*EXERCISE REQUIREMENTS*
In the entries that follow, repeat exactly the lines from the one that has "Task: Click the Sort icon in Paragraph group" through the one that has "The width and", but omit pictures.

[[ ENTRIES SHOWN open ]]

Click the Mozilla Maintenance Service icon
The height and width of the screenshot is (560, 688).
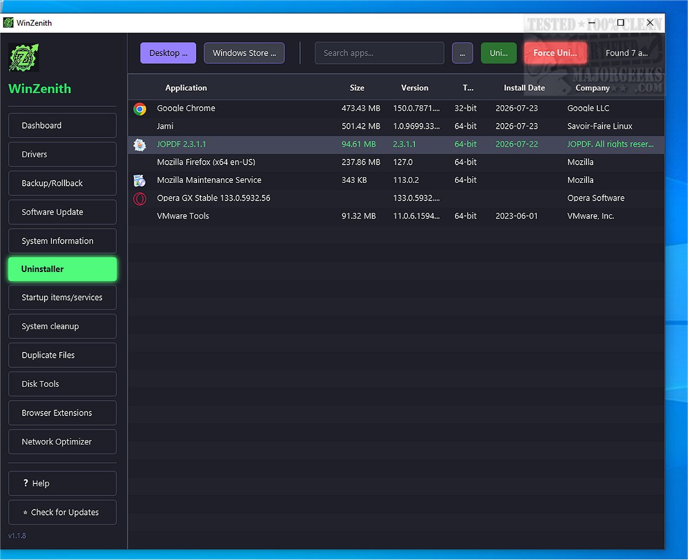click(139, 181)

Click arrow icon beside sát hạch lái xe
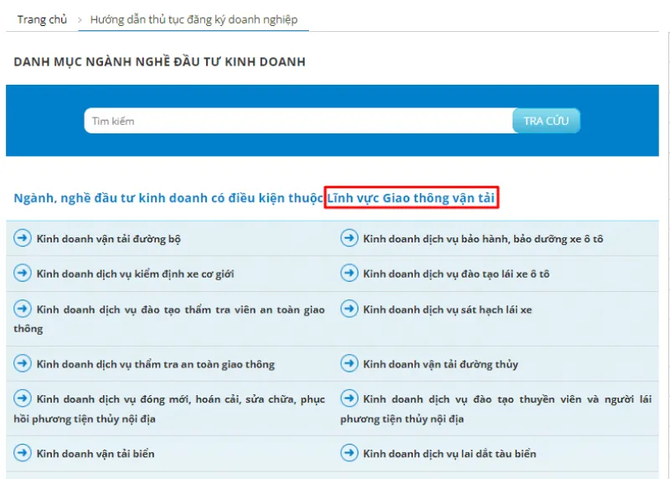[x=349, y=310]
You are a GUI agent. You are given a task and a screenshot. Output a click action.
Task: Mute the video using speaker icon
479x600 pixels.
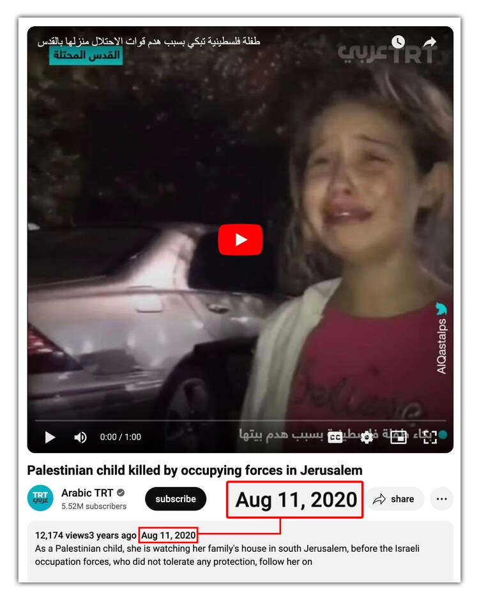coord(80,437)
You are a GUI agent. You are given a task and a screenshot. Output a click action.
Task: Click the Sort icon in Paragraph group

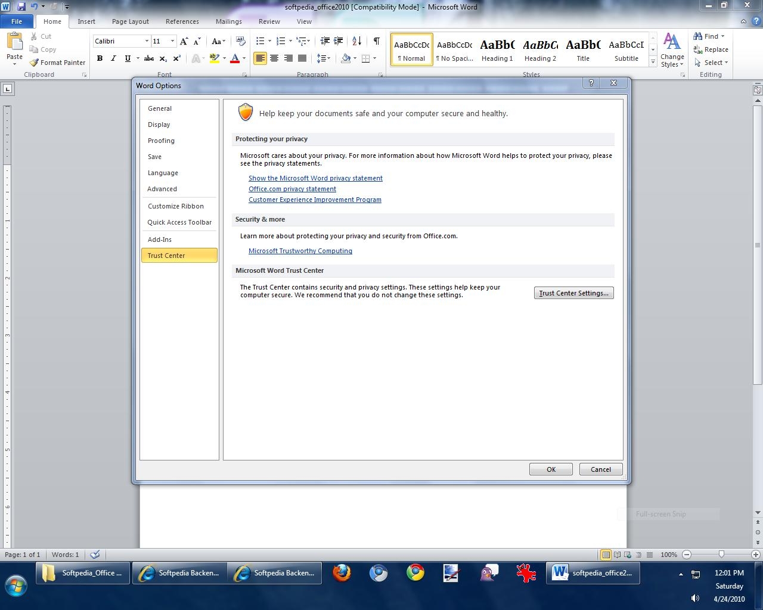tap(356, 41)
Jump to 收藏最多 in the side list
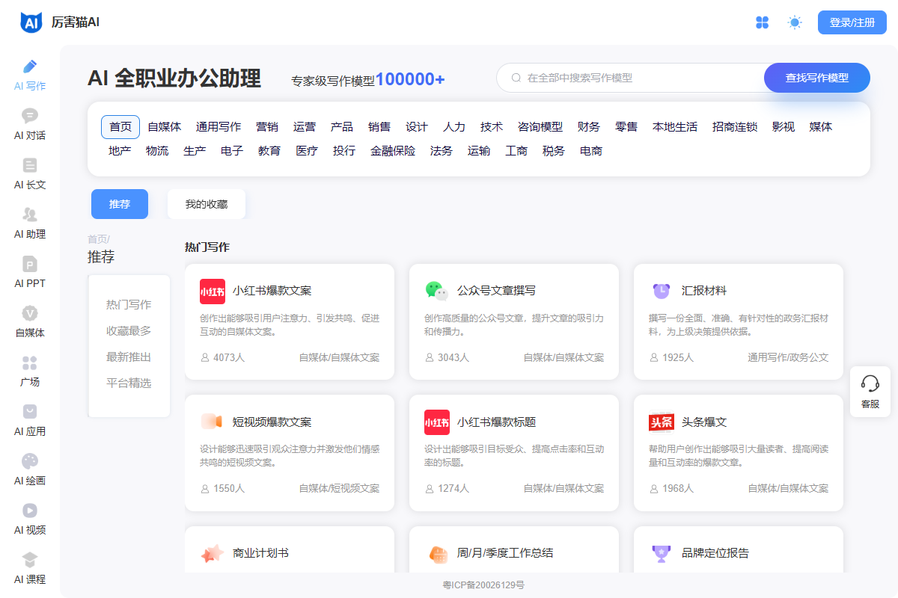The height and width of the screenshot is (598, 898). pyautogui.click(x=129, y=330)
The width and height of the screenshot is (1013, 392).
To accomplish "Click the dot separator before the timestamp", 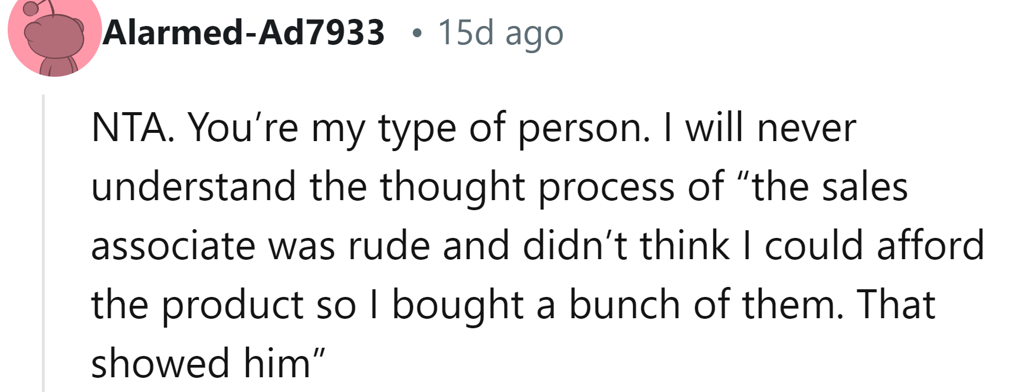I will point(417,33).
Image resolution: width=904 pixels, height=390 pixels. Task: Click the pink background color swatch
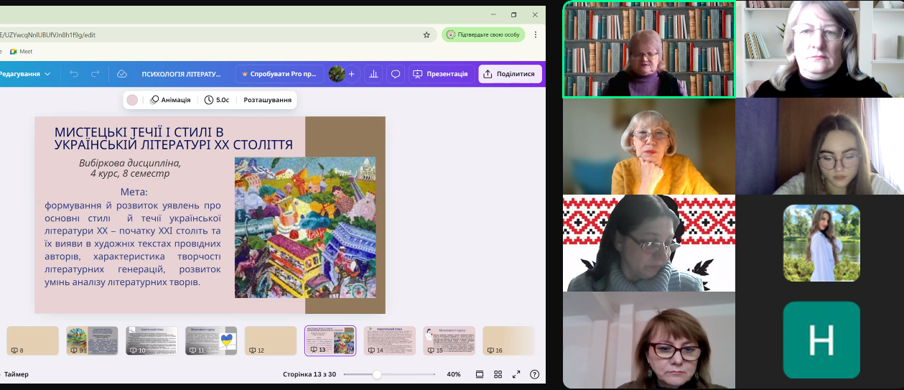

[[ ENTRIES SHOWN closed ]]

*FINAL ANSWER*
Task: Click the Sort icon in Paragraph group

tap(356, 41)
Jump to 收藏最多 in the side list
The height and width of the screenshot is (598, 898). pyautogui.click(x=129, y=330)
The width and height of the screenshot is (1013, 392).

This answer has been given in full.